Their eye-catching pink color gives the cherry shrimp its common name, although the species can also be found in orange, yellow, green, blue, violet, red, and black. It’s worth noting that it’s the female shrimp who are brightly colored. The males are generally quite drab in comparison. For that reason, when you buy a group of cherry shrimp for your tank, you’re probably getting a sorority of females.
Cherry shrimp are very small when compared with glass and Amano shrimp. The females of the species are the largest, growing to just one inch in length, whereas the males are much smaller than that. For that reason, very small cherry shrimp can be vulnerable to attacks by fish, including aggressive bettas.
That said, if you do manage to get a mixed-sex group of cherry shrimp, they will breed readily if the tank conditions are right. Female cherry shrimp are usually carrying eggs, and you will undoubtedly find baby shrimp flitting around the sheltered areas of your tank within no time!
Ideal tank conditions for Cherry shrimp
The perfect tank conditions for cherry shrimp are a pH of 6.5 to 8 and a water temperature of 570 to 840. Again, you can see that these parameters fall neatly into the preferred range for bettas too.
Like other shrimp species, cherry shrimp do best in a well-planted tank with lots of hiding places. Like Amano shrimp, cherry shrimp make great tank cleaners, vacuuming up dropped fragments of food in the substrate and eating algae.

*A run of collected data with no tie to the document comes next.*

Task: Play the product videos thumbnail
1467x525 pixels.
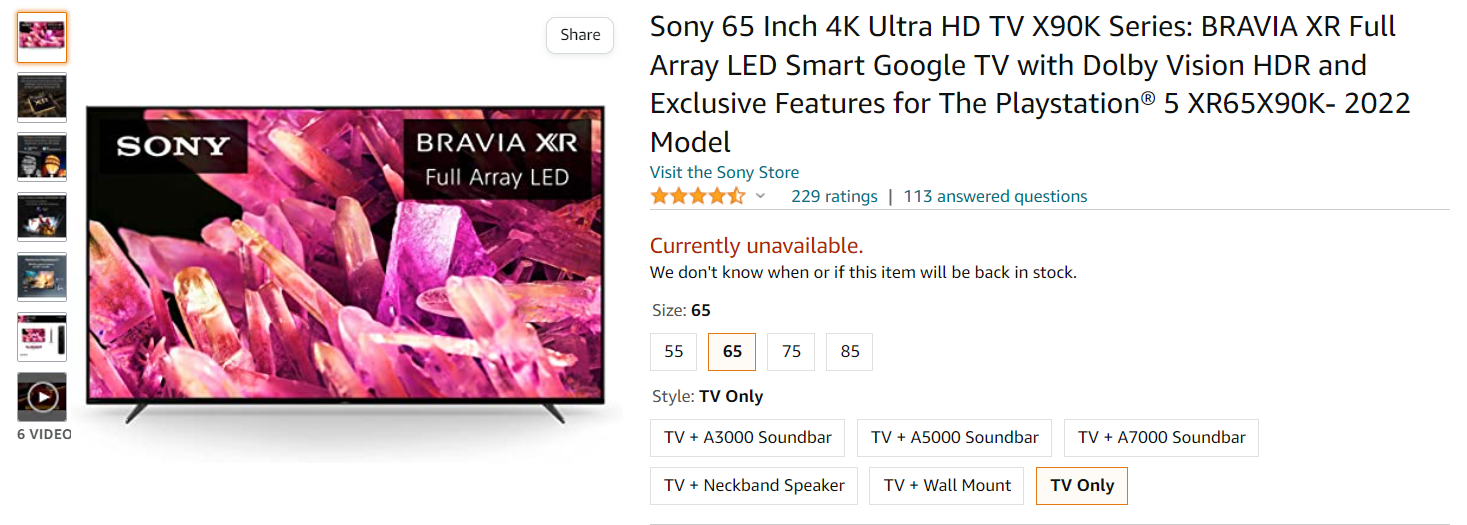Action: [x=42, y=397]
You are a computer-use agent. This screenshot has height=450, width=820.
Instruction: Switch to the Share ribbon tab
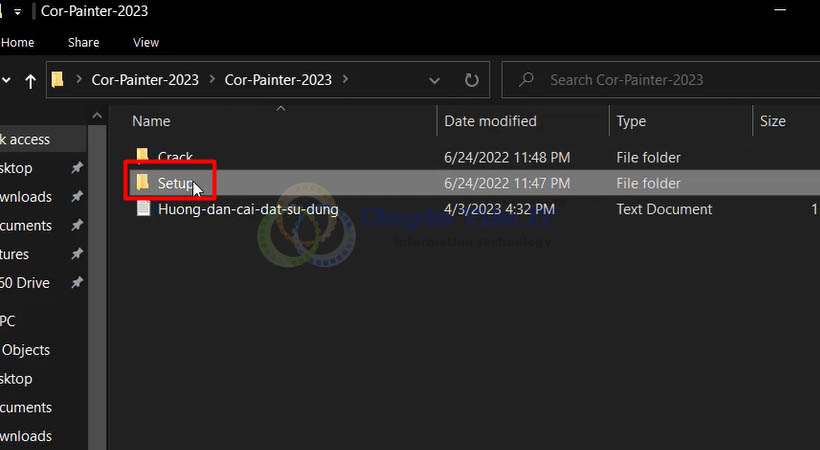pos(83,42)
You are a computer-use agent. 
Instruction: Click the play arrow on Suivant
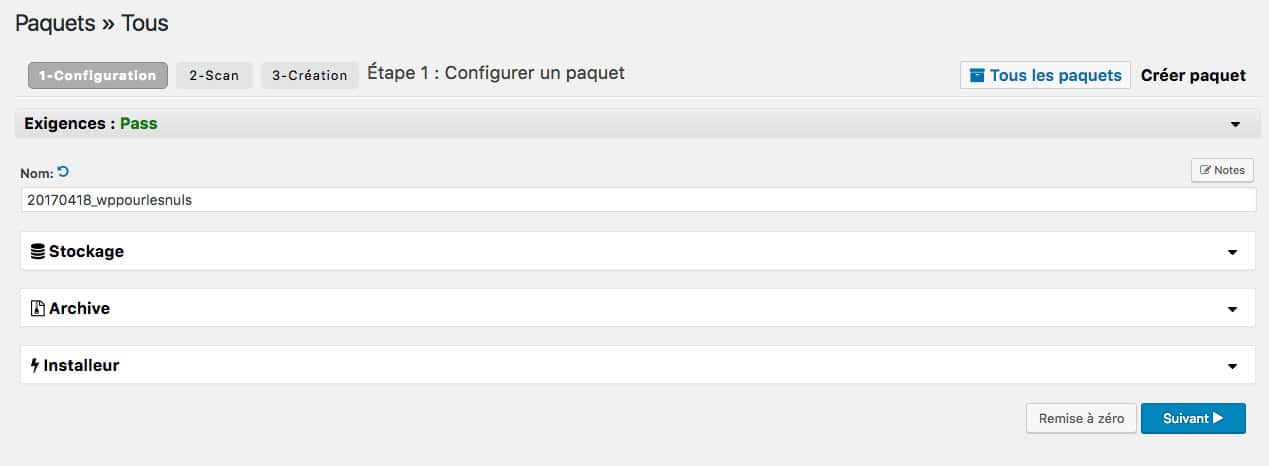1218,419
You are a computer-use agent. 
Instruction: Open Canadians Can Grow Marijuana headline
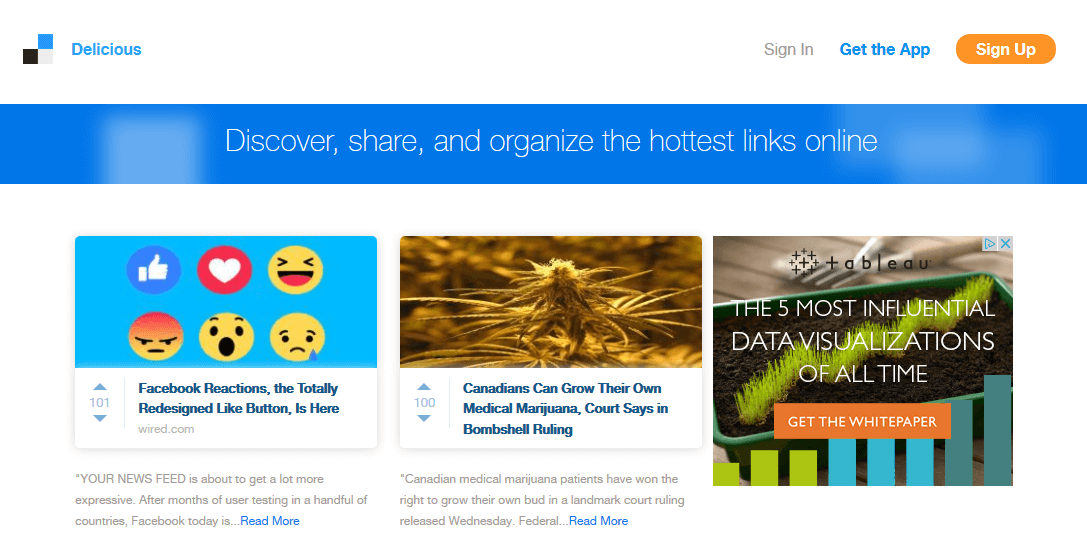565,408
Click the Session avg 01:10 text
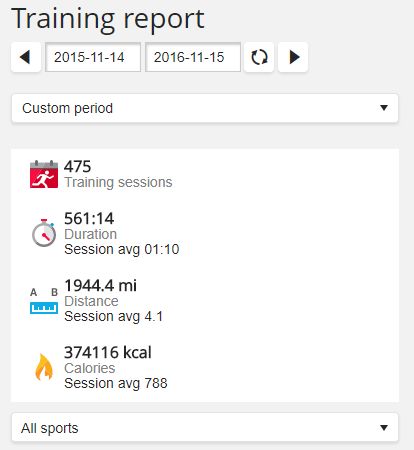This screenshot has height=450, width=414. click(x=122, y=249)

Remember to supplement your cherry shrimps’ diet by including shrimp pellets and algae wafers too.
Do bettas eat cherry shrimp?
As cherry shrimp are very small in comparison to the other species we’ve mentioned, there is a good chance that larger fish in your tank could try to eat them. Unfortunately, the cherry shrimps’ flashy colors can attract your betta’s attention, which could provoke an attack.
How your betta will react to the introduction of cherry shrimp into his tank depends on your fishy friend’s temperament. Watch the new arrivals carefully and be prepared to remove the betta to a quarantine tank if necessary.
When it comes to keeping freshwater shrimp, water quality should be your main concern. Shrimp are extremely sensitive to changes in water parameters, so you need to keep the tank conditions as stable as possible.
Freshwater shrimp feed on some waste matter, such as leftover food, discarded shrimp shells, plant matter, and the like. However, excess organic waste will break down, producing ammonia, nitrates, and nitrates, all of which will eventually kill all your tank occupants. So, you will need to include a fully-established biological filtration system in your tank, and you’ll also need to carry out 25% water changes each week to keep the water in pristine condition.
As you can see, there are several species of freshwater shrimp that can be compatible with betta fish.
The shrimp species we’ve mentioned in this guide all need very similar water conditions to those preferred by your betta, although you must ensure that the tank water is kept clean and levels of ammonia, nitrites, and nitrates are controlled.
Of the shrimp types we’ve featured here, we recommend that you choose Amano shrimp as companions for your betta. Amanos are peaceful creatures who will not hassle your betta. Also, they are too big to be viewed as food by your betta, who will most likely simply ignore the shrimp.
Amano shrimp are scavengers and will do a good job of keeping the tank environment tidy by eating scraps of discarded food, plant matter, and general detritus.
However, the Amano’s main claim to fame is as keen algae eaters, and adding a few of these critters to your collection can not only provide you with entertainment, they will also keep your tank surfaces clear of certain types of algae.